--- MATERIAŁ DO ZADANIA ---
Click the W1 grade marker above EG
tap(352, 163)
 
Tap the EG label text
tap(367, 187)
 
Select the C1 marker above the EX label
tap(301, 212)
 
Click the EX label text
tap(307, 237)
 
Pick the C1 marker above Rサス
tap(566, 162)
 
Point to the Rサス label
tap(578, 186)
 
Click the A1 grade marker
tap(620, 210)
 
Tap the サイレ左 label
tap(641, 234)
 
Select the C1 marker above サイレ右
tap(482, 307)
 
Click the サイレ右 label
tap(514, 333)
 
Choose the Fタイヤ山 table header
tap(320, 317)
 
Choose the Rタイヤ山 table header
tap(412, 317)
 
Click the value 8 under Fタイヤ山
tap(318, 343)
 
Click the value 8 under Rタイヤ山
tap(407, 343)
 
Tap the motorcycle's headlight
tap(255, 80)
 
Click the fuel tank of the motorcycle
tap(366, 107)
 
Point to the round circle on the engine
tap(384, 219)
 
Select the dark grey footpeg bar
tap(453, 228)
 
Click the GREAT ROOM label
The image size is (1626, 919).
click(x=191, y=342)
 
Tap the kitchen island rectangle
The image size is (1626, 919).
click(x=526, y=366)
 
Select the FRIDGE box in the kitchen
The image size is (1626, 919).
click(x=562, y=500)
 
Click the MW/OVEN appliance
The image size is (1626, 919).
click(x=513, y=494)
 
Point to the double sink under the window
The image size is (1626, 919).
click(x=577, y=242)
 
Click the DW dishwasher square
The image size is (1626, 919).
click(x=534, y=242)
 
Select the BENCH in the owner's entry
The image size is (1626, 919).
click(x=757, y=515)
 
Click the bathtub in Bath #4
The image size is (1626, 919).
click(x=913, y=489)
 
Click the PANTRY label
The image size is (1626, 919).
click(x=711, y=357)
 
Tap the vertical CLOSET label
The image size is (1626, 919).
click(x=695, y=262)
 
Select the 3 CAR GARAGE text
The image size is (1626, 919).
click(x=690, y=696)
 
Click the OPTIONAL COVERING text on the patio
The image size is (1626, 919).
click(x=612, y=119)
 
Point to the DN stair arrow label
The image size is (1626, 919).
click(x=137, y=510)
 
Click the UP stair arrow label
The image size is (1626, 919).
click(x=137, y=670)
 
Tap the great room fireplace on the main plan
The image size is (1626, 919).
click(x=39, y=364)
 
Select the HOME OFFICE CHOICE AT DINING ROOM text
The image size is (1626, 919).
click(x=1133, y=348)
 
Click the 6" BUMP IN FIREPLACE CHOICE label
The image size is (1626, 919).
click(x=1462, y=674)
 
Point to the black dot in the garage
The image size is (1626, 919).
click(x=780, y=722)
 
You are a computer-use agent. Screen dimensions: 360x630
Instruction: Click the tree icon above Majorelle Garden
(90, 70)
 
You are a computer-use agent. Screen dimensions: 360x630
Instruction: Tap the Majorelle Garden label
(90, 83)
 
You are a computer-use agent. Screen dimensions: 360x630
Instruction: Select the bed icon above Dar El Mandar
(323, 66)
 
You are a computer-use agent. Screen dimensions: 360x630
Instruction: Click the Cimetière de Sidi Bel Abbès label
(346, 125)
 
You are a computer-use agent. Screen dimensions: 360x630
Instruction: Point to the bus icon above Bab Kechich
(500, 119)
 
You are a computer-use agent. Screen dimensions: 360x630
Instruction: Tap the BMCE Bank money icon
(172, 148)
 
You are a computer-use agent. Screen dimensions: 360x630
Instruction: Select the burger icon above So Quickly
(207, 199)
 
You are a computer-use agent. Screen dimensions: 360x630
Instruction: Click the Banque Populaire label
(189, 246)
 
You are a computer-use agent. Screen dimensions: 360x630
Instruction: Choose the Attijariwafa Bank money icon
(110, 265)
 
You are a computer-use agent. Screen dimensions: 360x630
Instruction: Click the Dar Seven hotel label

--- ZADANIE ---
Wyodrębnij z powyższych pozycji każdy wiersz, w którym występuje ciąg znaków „サイレ右”. Wielkość liter ma znaczenie.

--- ODPOWIEDŹ ---
Select the C1 marker above サイレ右
Click the サイレ右 label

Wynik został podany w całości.